+++ Available data +++
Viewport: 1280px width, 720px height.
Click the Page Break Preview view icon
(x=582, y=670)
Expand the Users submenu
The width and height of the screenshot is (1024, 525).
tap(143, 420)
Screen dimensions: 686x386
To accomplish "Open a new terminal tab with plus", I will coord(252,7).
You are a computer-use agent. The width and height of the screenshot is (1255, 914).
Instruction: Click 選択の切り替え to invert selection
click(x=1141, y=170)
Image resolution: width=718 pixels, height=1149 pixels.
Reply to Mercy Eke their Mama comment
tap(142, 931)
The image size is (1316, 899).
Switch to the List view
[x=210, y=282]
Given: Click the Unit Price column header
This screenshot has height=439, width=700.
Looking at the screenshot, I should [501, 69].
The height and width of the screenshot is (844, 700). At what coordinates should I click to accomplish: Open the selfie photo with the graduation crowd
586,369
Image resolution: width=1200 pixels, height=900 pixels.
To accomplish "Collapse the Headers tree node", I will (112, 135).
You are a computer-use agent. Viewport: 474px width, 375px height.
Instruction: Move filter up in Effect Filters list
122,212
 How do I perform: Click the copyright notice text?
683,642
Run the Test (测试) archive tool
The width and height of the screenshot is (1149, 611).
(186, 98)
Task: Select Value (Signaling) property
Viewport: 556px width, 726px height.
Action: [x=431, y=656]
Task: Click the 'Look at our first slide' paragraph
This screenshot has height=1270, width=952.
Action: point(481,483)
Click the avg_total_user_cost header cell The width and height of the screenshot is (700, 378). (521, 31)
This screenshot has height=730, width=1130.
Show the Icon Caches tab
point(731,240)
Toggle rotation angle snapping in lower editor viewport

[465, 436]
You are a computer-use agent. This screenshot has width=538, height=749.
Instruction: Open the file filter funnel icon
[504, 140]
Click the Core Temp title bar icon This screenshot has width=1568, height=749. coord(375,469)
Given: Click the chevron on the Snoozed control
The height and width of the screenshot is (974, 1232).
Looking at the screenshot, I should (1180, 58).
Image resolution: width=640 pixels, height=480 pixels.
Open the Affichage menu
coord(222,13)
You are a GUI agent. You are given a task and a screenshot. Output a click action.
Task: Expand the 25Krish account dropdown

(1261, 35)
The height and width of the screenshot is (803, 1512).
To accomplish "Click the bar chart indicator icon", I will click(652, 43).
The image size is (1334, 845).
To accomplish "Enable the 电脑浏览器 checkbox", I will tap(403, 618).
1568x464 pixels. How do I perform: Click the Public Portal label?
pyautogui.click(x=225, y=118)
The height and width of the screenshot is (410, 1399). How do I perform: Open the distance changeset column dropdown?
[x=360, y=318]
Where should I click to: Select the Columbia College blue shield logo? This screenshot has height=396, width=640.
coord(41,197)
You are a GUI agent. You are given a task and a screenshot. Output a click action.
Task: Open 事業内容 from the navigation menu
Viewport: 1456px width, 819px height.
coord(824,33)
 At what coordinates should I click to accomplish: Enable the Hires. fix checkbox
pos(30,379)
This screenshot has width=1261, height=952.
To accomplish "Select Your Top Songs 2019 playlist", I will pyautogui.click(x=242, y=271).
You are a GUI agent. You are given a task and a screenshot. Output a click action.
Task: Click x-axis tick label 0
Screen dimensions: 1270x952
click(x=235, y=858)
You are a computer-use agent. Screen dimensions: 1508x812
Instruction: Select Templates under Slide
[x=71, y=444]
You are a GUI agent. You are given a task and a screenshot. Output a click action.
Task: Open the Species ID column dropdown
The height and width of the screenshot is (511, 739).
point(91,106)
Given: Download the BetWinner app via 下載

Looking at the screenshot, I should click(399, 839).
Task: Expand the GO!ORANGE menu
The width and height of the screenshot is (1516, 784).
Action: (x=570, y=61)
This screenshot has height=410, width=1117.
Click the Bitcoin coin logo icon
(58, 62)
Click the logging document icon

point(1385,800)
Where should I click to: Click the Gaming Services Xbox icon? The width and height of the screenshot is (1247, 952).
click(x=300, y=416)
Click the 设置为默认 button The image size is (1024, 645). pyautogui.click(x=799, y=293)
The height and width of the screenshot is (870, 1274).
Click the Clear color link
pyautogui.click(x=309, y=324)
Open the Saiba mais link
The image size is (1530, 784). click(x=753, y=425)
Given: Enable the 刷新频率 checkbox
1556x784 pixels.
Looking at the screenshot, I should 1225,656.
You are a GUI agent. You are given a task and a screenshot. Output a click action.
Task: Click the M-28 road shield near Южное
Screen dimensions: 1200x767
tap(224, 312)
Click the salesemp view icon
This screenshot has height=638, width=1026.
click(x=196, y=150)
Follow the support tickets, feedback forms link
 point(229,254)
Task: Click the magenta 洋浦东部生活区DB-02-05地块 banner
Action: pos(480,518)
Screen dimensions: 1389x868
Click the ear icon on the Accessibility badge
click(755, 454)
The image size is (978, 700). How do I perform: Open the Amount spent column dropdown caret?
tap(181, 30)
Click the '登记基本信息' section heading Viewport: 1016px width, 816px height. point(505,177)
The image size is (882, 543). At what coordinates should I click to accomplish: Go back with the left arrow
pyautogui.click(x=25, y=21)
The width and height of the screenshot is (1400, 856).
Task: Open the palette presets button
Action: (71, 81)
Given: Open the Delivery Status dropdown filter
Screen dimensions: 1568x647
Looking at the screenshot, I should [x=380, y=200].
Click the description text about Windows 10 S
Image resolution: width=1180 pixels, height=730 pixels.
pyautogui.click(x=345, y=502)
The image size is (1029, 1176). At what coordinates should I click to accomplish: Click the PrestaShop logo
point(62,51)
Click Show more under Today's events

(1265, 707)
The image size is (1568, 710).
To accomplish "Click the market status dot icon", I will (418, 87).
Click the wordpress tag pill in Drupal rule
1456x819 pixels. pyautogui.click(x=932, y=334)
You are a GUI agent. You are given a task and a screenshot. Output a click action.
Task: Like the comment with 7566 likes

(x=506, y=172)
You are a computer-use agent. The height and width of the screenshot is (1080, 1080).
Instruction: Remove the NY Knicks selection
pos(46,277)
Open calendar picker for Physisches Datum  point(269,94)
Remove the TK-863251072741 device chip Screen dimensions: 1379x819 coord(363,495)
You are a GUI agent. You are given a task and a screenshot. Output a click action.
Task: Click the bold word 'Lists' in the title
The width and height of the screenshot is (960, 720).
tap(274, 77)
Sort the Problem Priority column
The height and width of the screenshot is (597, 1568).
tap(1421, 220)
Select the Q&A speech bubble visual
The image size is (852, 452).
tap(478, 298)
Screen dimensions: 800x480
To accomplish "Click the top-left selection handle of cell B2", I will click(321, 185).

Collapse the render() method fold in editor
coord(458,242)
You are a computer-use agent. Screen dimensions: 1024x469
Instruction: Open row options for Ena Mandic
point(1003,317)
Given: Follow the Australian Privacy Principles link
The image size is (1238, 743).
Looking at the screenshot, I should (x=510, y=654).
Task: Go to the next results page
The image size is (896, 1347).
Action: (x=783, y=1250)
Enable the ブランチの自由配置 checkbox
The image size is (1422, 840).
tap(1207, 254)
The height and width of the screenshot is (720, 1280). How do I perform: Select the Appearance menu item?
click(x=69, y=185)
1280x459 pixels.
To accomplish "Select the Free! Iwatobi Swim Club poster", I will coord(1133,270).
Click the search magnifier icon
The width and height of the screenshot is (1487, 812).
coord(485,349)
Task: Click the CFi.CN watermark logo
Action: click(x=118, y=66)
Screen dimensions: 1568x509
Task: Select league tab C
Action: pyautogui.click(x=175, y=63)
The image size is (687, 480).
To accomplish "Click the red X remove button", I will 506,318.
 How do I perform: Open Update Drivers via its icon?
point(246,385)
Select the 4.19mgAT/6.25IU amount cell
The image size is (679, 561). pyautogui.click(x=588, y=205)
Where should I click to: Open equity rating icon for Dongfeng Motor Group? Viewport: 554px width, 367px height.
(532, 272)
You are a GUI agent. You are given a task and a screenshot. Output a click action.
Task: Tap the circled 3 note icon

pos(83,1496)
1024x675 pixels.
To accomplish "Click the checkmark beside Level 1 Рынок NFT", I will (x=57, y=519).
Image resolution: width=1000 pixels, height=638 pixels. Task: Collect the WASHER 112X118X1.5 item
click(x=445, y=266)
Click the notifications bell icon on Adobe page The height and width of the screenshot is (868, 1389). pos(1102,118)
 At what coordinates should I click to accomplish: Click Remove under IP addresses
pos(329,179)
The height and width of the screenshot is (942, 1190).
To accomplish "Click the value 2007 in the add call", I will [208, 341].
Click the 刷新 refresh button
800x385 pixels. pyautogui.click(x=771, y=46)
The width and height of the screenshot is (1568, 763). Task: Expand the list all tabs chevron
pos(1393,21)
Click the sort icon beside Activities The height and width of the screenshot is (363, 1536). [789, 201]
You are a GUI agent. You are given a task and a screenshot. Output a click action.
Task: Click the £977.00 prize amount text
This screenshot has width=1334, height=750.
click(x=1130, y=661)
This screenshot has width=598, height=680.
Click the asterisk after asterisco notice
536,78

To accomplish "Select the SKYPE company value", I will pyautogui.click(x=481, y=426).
+++
### What to do
Quote verbatim the lines from the line containing "The image size is (1029, 1176)." up to and including the line containing "click(x=69, y=185)".

### Written answer
The image size is (1029, 1176). At what coordinates should I click to accomplish: Click the PrestaShop logo
point(62,51)
Click Show more under Today's events

(1265, 707)
The image size is (1568, 710).
To accomplish "Click the market status dot icon", I will (418, 87).
Click the wordpress tag pill in Drupal rule
1456x819 pixels. pyautogui.click(x=932, y=334)
You are a GUI agent. You are given a task and a screenshot. Output a click action.
Task: Like the comment with 7566 likes

(x=506, y=172)
You are a computer-use agent. The height and width of the screenshot is (1080, 1080).
Instruction: Remove the NY Knicks selection
pos(46,277)
Open calendar picker for Physisches Datum  point(269,94)
Remove the TK-863251072741 device chip Screen dimensions: 1379x819 coord(363,495)
You are a GUI agent. You are given a task and a screenshot. Output a click action.
Task: Click the bold word 'Lists' in the title
The width and height of the screenshot is (960, 720).
tap(274, 77)
Sort the Problem Priority column
The height and width of the screenshot is (597, 1568).
tap(1421, 220)
Select the Q&A speech bubble visual
The image size is (852, 452).
tap(478, 298)
Screen dimensions: 800x480
To accomplish "Click the top-left selection handle of cell B2", I will click(321, 185).

Collapse the render() method fold in editor
coord(458,242)
You are a computer-use agent. Screen dimensions: 1024x469
Instruction: Open row options for Ena Mandic
point(1003,317)
Given: Follow the Australian Privacy Principles link
The image size is (1238, 743).
Looking at the screenshot, I should (x=510, y=654).
Task: Go to the next results page
The image size is (896, 1347).
Action: (x=783, y=1250)
Enable the ブランチの自由配置 checkbox
The image size is (1422, 840).
tap(1207, 254)
The height and width of the screenshot is (720, 1280). How do I perform: Select the Appearance menu item?
click(x=69, y=185)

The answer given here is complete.